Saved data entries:
Segment Open
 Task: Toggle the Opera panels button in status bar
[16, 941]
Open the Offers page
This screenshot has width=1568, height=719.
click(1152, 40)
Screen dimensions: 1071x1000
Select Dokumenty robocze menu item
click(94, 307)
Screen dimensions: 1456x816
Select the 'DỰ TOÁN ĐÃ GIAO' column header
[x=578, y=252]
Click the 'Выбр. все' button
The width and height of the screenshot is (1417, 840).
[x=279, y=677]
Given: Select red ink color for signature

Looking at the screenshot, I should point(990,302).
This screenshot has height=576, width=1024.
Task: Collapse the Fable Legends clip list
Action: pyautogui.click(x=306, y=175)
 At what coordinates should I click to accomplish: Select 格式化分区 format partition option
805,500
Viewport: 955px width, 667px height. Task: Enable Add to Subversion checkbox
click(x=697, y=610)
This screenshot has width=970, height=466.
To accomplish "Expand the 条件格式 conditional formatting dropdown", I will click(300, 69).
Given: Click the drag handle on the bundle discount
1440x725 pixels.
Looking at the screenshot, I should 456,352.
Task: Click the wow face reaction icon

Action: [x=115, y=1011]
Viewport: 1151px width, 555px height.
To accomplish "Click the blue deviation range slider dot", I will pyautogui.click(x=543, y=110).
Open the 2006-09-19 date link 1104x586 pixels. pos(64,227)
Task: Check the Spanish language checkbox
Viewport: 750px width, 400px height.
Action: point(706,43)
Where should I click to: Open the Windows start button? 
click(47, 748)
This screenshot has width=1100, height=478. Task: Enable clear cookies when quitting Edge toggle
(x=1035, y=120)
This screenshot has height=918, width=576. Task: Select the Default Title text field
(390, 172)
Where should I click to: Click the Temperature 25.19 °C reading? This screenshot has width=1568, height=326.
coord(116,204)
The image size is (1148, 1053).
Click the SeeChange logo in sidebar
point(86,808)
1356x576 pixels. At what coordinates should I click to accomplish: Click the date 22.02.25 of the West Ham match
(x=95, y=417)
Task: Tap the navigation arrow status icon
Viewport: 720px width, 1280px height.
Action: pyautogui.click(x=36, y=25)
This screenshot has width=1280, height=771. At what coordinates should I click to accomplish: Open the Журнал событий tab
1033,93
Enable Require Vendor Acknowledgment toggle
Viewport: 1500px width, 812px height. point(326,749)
Segment Closed
Retype all of the data word for word.

 Task: Toggle the Opera panels button in status bar
[16, 941]
Open the Offers page
This screenshot has width=1568, height=719.
click(1152, 40)
Screen dimensions: 1071x1000
Select Dokumenty robocze menu item
click(94, 307)
Screen dimensions: 1456x816
Select the 'DỰ TOÁN ĐÃ GIAO' column header
[x=578, y=252]
Click the 'Выбр. все' button
The width and height of the screenshot is (1417, 840).
[x=279, y=677]
Given: Select red ink color for signature

Looking at the screenshot, I should point(990,302).
This screenshot has height=576, width=1024.
Task: Collapse the Fable Legends clip list
Action: pyautogui.click(x=306, y=175)
 At what coordinates should I click to accomplish: Select 格式化分区 format partition option
805,500
Viewport: 955px width, 667px height. Task: Enable Add to Subversion checkbox
click(x=697, y=610)
This screenshot has width=970, height=466.
To accomplish "Expand the 条件格式 conditional formatting dropdown", I will click(300, 69).
Given: Click the drag handle on the bundle discount
1440x725 pixels.
Looking at the screenshot, I should 456,352.
Task: Click the wow face reaction icon

Action: [x=115, y=1011]
Viewport: 1151px width, 555px height.
To accomplish "Click the blue deviation range slider dot", I will pyautogui.click(x=543, y=110).
Open the 2006-09-19 date link 1104x586 pixels. pos(64,227)
Task: Check the Spanish language checkbox
Viewport: 750px width, 400px height.
Action: point(706,43)
Where should I click to: Open the Windows start button? 
click(47, 748)
This screenshot has width=1100, height=478. Task: Enable clear cookies when quitting Edge toggle
(x=1035, y=120)
This screenshot has height=918, width=576. Task: Select the Default Title text field
(390, 172)
Where should I click to: Click the Temperature 25.19 °C reading? This screenshot has width=1568, height=326.
coord(116,204)
The image size is (1148, 1053).
Click the SeeChange logo in sidebar
point(86,808)
1356x576 pixels. At what coordinates should I click to accomplish: Click the date 22.02.25 of the West Ham match
(x=95, y=417)
Task: Tap the navigation arrow status icon
Viewport: 720px width, 1280px height.
Action: pyautogui.click(x=36, y=25)
This screenshot has width=1280, height=771. At what coordinates should I click to accomplish: Open the Журнал событий tab
1033,93
Enable Require Vendor Acknowledgment toggle
Viewport: 1500px width, 812px height. point(326,749)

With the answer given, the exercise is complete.